Llegamos en cierta ocasión a un hotel modesto, uno que podía yo pagar. Se llamaba —se llama todavía, pues existe aún— Hotel “Virreyes”. Se encuentra frente al Salto del Agua, por la antigua calle de San Juan de Letrán, que ahora lleva el horripilante nombre de “eje”.

Una mañana vi en el lobby del hotel a un hombre de color. Bien parecido era aquel hombre, de recia contextura, membrudo, con espaldas anchas y fornidas. La regularidad de sus facciones era alterada por su nariz, demasiado roma, como achatada. Tenía así la nariz porque era boxeador. Yo lo conocía bien.
Era Ultiminio Ramos. Fui hacia él y después de saludarlo le dije:

-Quiero darle las gracias, señor Ramos. Por usted pude hacer mi carrera de abogado.

-¿Cómo así, chico? -me preguntó.

Le conté la historia. Cuando fui a estudiar en la Capital mis padres no me podían enviar más dinero que el estrictamente necesario para la asistencia y los gastos más indispensables. Así, hube de ingeniármelas para multiplicar ese dinerito y tener para mis vicios: los cafés, las corridas de toros, la ópera, los libros, el teatro, las andanzas diuturnas, diurnas y nocturnas por los rincones santos y non sanctos de la gran ciudad.

Llegó por ese tiempo a México una brillantísima generación de peleadores cubanos: Luis Manuel Rodríguez; José “Mantequilla”Nápoles; Ultiminio Ramos… De los tres el más grande fue “El Mantecas”.
Su gran error consistió en enfrentarse a Carlos Monzón, que peleaba en otro peso, superior. Monzón le dio una paliza. Recuerdo bien la narración de la pelea hecha por Jorge “Sonny” Alarcón:
Antes de empezar la pelea:

-¡Qué hombrada la del mexicano “Mantequilla” Nápoles al medirse a un hombre que lo supera en kilos y recursos!

En el tercer round:

-¡Duro castigo está sufriendo el cubano-mexicano “Mantequilla” Nápoles!

Y al final:

-¡Ya no salió de su esquina el cubano “Mantequilla” Nápoles!
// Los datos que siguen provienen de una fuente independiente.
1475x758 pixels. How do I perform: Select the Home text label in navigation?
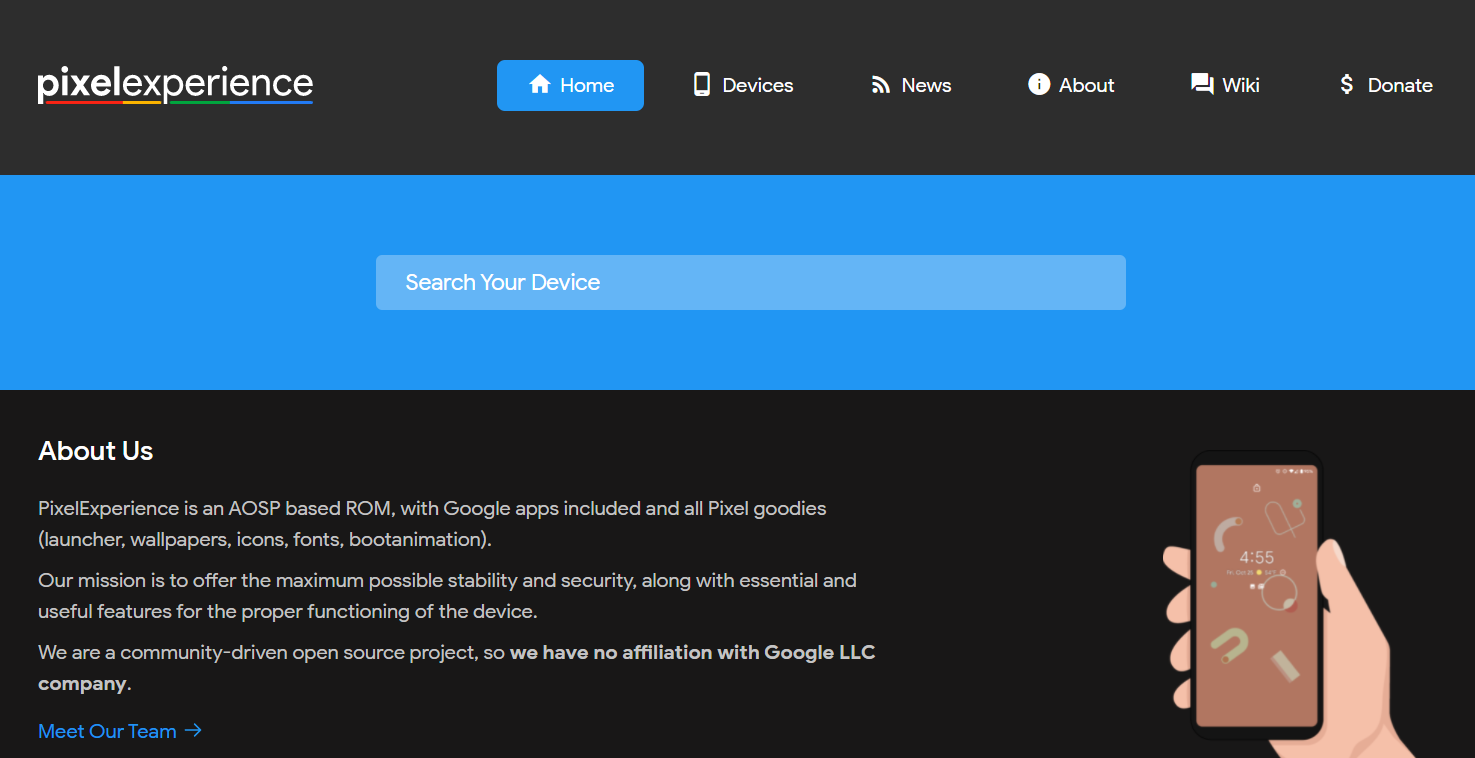tap(587, 85)
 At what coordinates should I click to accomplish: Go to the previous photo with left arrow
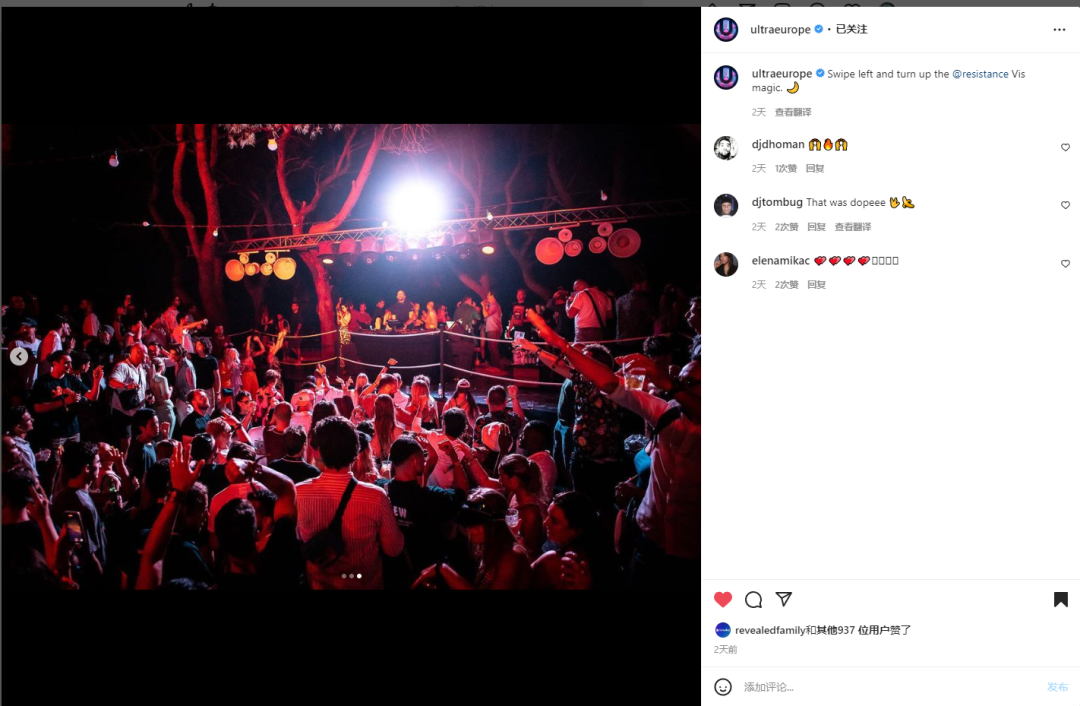click(19, 356)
Los boxeadores que llegaron de la Isla eran infinitamente superiores a los mexicanos de su categoría: Juanito Ramírez; “El Canelo” Urbina… Y yo, a riesgo de ser acusado de antipatriótico, empecé a apostarles siempre a ellos.

-Pero me da tronchado —le pedía al otro apostador—, porque mi gallo no es mexicano.

Y siempre me daban tronchado, y siempre ganaba el boxeador de Cuba. Pido perdón a los manes de la Patria, pero ese pequeño desvío me rindió muy buenos dividendos. Apostaba 100 pesos y ganaba 150. Dejé para siempre las casas de asistencia; me fui a vivir en un departamento de muy buen ver en las calles de Carracci, en Mixcoac, y tuve para ir a los toros, a la ópera y al teatro. Ah, y de paso pude seguir mis estudios. Por eso le di las gracias a Ultiminio Ramos. Nadie sabe para quién boxea.